DiT is an image transformer pretrained on large-scale unlabeled document images. It learns to predict the missing visual tokens from a corrupted input image. The pretrained DiT model can be used as a backbone in other models for visual document tasks like document image classification and table detection.

You can find all the original DiT checkpoints under the Microsoft organization.

[!TIP] Refer to the BEiT docs for more examples of how to apply DiT to different vision tasks.

The example below demonstrates how to classify an image with [Pipeline] or the [AutoModel] class.

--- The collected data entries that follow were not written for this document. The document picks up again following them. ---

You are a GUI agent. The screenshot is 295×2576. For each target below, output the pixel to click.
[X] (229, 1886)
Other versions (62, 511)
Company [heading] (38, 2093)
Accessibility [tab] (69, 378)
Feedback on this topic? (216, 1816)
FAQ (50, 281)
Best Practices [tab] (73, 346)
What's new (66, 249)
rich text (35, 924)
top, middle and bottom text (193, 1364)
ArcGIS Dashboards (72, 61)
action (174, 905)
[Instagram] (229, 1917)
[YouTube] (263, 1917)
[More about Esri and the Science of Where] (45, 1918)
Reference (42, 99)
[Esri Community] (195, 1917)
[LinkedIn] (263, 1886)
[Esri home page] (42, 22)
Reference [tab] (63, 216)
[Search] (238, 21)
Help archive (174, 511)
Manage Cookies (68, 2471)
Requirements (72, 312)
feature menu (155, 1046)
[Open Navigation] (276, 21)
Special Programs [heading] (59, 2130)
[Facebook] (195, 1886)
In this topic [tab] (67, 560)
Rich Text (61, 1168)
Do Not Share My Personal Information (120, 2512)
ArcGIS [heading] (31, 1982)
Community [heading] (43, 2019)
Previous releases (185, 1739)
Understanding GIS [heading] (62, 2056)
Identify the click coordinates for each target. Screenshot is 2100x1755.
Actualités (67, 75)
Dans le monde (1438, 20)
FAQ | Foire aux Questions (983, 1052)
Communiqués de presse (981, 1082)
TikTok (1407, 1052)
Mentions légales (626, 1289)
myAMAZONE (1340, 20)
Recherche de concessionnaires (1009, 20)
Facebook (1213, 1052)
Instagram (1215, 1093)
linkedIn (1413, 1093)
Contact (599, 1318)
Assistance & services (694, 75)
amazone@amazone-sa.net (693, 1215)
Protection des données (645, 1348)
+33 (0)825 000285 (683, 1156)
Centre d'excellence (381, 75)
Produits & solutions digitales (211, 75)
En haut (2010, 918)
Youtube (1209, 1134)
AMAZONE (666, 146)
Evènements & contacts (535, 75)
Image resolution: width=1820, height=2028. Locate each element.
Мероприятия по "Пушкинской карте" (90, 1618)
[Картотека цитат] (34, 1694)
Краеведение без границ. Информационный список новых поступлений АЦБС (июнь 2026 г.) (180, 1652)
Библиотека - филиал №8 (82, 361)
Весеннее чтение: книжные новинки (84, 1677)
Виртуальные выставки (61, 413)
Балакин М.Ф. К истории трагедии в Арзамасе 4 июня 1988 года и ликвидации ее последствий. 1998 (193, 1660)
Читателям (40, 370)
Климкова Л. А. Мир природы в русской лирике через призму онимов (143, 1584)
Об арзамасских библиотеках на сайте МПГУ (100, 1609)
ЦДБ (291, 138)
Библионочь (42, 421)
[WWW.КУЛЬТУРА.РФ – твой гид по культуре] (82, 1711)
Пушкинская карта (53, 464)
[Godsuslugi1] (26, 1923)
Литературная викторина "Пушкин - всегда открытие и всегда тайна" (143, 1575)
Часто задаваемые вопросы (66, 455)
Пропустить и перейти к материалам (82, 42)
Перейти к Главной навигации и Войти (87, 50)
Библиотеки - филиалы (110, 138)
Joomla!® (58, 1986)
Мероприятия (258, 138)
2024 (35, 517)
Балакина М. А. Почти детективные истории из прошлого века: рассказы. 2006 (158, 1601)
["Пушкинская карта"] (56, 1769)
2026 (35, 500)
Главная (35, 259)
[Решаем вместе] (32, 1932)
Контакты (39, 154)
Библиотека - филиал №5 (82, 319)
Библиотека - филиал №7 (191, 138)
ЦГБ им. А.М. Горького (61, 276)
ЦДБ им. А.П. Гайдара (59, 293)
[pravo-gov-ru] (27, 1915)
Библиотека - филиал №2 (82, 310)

<hfoptions id="usage"> <hfoption id="Pipeline">
python
from transformers import pipeline


pipeline = pipeline(
    task="image-classification",
    model="microsoft/dit-base-finetuned-rvlcdip",
    device=0
)
pipeline("https://huggingface.co/datasets/huggingface/documentation-images/resolve/main/transformers/model_doc/dit-example.jpg")
</hfoption> <hfoption id="AutoModel">
python
import requests
import torch
from PIL import Image

from transformers import AutoImageProcessor, AutoModelForImageClassification


image_processor = AutoImageProcessor.from_pretrained(
    "microsoft/dit-base-finetuned-rvlcdip",
    use_fast=True,
)
model = AutoModelForImageClassification.from_pretrained(
    "microsoft/dit-base-finetuned-rvlcdip",
    device_map="auto",
)
url = "https://huggingface.co/datasets/huggingface/documentation-images/resolve/main/transformers/model_doc/dit-example.jpg"
image = Image.open(requests.get(url, stream=True).raw)
inputs = image_processor(image, return_tensors="pt").to(model.device)

with torch.no_grad():
  logits = model(**inputs).logits
predicted_class_id = logits.argmax(dim=-1).item()

class_labels = model.config.id2label
predicted_class_label = class_labels[predicted_class_id]
print(f"The predicted class label is: {predicted_class_label}")
</hfoption> </hfoptions>

Notes

  • The pretrained DiT weights can be loaded in a [BEiT] model with a modeling head to predict visual tokens.

    py
    from transformers import BeitForMaskedImageModeling
    
    model = BeitForMaskedImageModeling.from_pretraining("microsoft/dit-base")
    

Resources

  • Refer to this notebook for a document image classification inference example.